Neptune-R Integration

You can interact freely with Neptune from R and enjoy the same functionality that is available in Python.

Installation

The Neptune integration with R is available as a CRAN package and a Github project. You can install it by running:

install.packages('neptune')

Python environment setup

Under the hood, Neptune uses reticulate, which in turn calls Python. That means you must:

  • Install Python in your environment (venv, conda, miniconda and pure Python environments are supported).

  • Point to that environment when you initialize Neptune, as shown below.

Initialize Neptune

Toward the top of your script, you must import the neptune library and initialize the connection with Neptune.

Specify:

  • project_name: the name of your project in Neptune

  • api_token: a key associated with your Neptune account

library('neptune')
init_neptune(project_name = 'shared/r-integration',
             api_token = 'ANONYMOUS')

Once this is added, you can start logging your experiment data to Neptune.

Note

As an example, we are using the ‘ANONYMOUS’ user token and a public project named ‘shared/r-integration’.

Warning

The suggested way to pass in your api_token is to store your key in an environment variable and pass it using Sys.getenv('MY_NEPTUNE_KEY').

Sys.setenv('NEPTUNE_API_TOKEN'='eyJhcGlfYWRkcmVzcyI6Imh0dHBz')
init_neptune(project_name = 'my_workspace/my_project',
             api_token = Sys.getenv('NEPTUNE_API_TOKEN')
             )

Specifying Python environment

  • Python

    init_neptune(project_name = 'shared/r-integration',
                 api_token = 'ANONYMOUS'
                 python='python',
                 python_path='/usr/bin/python3')
    
  • venv

    init_neptune(project_name = 'shared/r-integration',
                 api_token = 'ANONYMOUS'
                 python='venv',
                 python_path='my_venv')
    
  • conda

    init_neptune(project_name = 'shared/r-integration',
                 api_token = 'ANONYMOUS'
                 python='conda',
                 python_path='my_conda_env')
    
  • miniconda

    init_neptune(project_name = 'shared/r-integration',
                 api_token = 'ANONYMOUS'
                 python='miniconda',
                 python_path='my_miniconda_env')
    

Create experiment

To start tracking, you must create an experiment.

You can:

  • Name your experiments

  • Tag them to keep your work organized

  • Specify params to keep track of hyperparameters of your experiments

For example:

create_experiment(name='training on Sonar',
                  tags=c('random-forest','sonar'),
                  params = list(ntree=100,
                                mtry=10,
                                maxnodes=20)
                  )

Track data versions and other properties

Keeping track of your data is an important part of the job. With Neptune, you can log a fingerprint (hash) of your data for every experiment. By doing so, you will make sure that you are “comparing apples to apples.”

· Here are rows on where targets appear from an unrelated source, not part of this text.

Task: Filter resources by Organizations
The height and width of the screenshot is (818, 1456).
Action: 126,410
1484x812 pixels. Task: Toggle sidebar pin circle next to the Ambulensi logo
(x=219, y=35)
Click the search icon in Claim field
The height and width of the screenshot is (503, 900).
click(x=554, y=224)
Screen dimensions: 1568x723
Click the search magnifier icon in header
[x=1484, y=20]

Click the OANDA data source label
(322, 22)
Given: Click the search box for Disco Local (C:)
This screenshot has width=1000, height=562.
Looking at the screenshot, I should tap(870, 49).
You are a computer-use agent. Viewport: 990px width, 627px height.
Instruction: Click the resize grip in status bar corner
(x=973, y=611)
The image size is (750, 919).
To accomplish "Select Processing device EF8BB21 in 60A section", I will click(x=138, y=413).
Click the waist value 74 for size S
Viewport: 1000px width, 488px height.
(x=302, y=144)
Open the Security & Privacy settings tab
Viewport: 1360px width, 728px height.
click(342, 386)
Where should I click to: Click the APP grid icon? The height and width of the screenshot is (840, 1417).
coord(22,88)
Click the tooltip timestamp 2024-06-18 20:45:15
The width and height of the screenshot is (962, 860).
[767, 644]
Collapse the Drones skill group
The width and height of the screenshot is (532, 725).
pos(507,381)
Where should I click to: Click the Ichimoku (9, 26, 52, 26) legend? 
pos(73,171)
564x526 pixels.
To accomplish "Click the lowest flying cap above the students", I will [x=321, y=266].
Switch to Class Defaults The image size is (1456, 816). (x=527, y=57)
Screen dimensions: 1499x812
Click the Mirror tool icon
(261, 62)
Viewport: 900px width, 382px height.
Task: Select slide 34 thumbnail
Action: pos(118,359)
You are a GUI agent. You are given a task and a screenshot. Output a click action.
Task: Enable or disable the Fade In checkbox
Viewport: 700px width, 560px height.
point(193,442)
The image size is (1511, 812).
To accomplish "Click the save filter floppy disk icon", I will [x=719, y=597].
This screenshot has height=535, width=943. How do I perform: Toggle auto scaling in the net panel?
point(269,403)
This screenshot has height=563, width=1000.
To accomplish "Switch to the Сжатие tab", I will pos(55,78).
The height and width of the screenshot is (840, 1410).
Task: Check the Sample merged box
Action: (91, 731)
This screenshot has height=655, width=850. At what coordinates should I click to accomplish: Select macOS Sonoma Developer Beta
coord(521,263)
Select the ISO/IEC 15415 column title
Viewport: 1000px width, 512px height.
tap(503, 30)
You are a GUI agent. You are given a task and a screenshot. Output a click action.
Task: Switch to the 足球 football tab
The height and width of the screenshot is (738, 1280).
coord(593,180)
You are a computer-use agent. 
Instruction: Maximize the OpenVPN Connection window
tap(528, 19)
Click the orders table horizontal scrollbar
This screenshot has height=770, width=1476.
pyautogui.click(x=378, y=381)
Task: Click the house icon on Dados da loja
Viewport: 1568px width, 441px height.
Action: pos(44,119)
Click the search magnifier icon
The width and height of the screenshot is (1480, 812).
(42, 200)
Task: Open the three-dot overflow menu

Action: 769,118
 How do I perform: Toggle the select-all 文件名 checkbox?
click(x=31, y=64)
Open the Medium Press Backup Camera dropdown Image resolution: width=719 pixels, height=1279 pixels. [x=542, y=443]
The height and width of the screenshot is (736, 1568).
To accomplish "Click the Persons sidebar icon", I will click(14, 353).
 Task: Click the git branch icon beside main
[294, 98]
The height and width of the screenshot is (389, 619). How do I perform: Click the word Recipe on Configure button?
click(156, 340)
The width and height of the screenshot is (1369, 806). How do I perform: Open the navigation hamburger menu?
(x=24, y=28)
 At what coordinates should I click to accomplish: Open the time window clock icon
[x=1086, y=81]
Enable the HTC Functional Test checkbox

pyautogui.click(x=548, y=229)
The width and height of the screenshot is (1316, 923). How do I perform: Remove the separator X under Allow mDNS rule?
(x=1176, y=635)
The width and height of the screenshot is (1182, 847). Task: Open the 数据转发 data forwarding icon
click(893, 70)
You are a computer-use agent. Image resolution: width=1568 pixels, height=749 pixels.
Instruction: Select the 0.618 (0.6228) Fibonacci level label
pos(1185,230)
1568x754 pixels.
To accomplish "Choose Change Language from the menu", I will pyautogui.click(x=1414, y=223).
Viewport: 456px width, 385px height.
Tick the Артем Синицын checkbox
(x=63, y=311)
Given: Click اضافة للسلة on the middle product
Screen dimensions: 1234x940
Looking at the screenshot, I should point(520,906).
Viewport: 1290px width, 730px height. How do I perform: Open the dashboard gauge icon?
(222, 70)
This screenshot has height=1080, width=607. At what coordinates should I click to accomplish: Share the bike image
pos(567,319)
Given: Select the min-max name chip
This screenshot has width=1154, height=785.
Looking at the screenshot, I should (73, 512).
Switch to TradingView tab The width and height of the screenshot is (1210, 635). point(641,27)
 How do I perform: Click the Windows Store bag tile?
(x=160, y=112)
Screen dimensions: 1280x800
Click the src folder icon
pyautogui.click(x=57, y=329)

Add a property to your experiment:

library(digest)

# Load data
data(Sonar)
dataset <- Sonar

set_property(property = 'data-version', value = digest(dataset))

Track metrics

Tracking evaluation metrics is as simple as logging. You can track a single metric by using the log_metric() method. Just define your logging channel name and metric value.

For example:

log_metric('mean OOB error', mean(model$err.rate[,1]))
log_metric('error class M', model$confusion[1,3])
log_metric('error class R', model$confusion[2,3])

If you want to log multiple values to a single logging channel, just call the log_metric() method multiple times for the same channel name. Neptune will automatically create charts for you!

for (err in (model$err.rate[,1])) {
  log_metric('OOB errors', err)
}

You can sort your experiments by the metrics you care about and take a look at the charts in the application.

Track artifacts

You can also save your model weights, PDF report files or other objects in Neptune. All you need to do is pass the filepath to the neptune$send_artifact() method and it will be attached to your experiment.

save(model, file="model.Rdata")
log_artifact('model.Rdata')

Once it is logged, sharing it with your colleagues or collaborators is super easy.

Track images and charts

Logging images and charts to Neptune is very simple, as well. Just use the neptune$send_image() method that takes the name of the logging channel and a path to image as arguments. You can log more than one chart to the same channel to organize things - just send another image to the same channel.

for (t in c(1,2)){
  jpeg('importance_plot.jpeg')
  varImpPlot(model,type=t)
  dev.off()
  log_image('feature_importance', 'importance_plot.jpeg')
}

Once it is logged, you can view it in the app.

Stop experiment

Once you are finished tracking, you should stop the experiment

stop_experiment()

Explore your experiment in Neptune

Thanks to all the logging you’ve done, you can now see all your experiments in the Neptune app.

Explore the shared/r-integration public project to see how it looks.

Experiment Tracking in R

Full tracking script

Install dependencies

# install neptune
install.packages('neptune', dependencies = TRUE)

# install other packages for this tutorial
install.packages(c('digest', 'mlbench', 'randomForest'), dependencies = TRUE)

Run experiment with tracking script

# load libraries,
library(neptune)
library(digest)
library(mlbench)
library(randomForest)

SEED=1234
set.seed(SEED)

# load dataset
data(Sonar)
dataset <- Sonar
x <- dataset[,1:60]   # predictors
y <- dataset[,61]     # labels

# Initialize Neptune
init_neptune(project_name = 'shared/r-integration',
             api_token = 'ANONYMOUS',
             python='miniconda',
             python_path='py_37'
             )

# Start an experiment and track hyperparameters

params = list(ntree=625,
              mtry=13,
              maxnodes=50
              )

create_experiment(name='training on Sonar',
                  tags=c('random-forest','sonar'),
                  params = params
)

# track data version and SEED
set_property(property = 'data-version', value = digest(dataset))
set_property(property = 'seed', value = SEED)

# train your model
model <- randomForest(x = x, y = y,
  ntree=params$ntree, mtry = params$mtry, maxnodes = params$maxnodes,
  importance = TRUE
  )

# Log metrics

log_metric('mean OOB error', mean(model$err.rate[,1]))
log_metric('error class M', model$confusion[1,3])
log_metric('error class R', model$confusion[2,3])

for (err in (model$err.rate[,1])) {
  log_metric('OOB errors', err)
}

# Log artifact
save(model, file="model.Rdata")
log_artifact('model.Rdata')

# Log image
for (t in c(1,2)){
  jpeg('importance_plot.jpeg')
  varImpPlot(model,type=t)
  dev.off()
  log_image('feature_importance', 'importance_plot.jpeg')
}

# Stop Experiment
stop_experiment()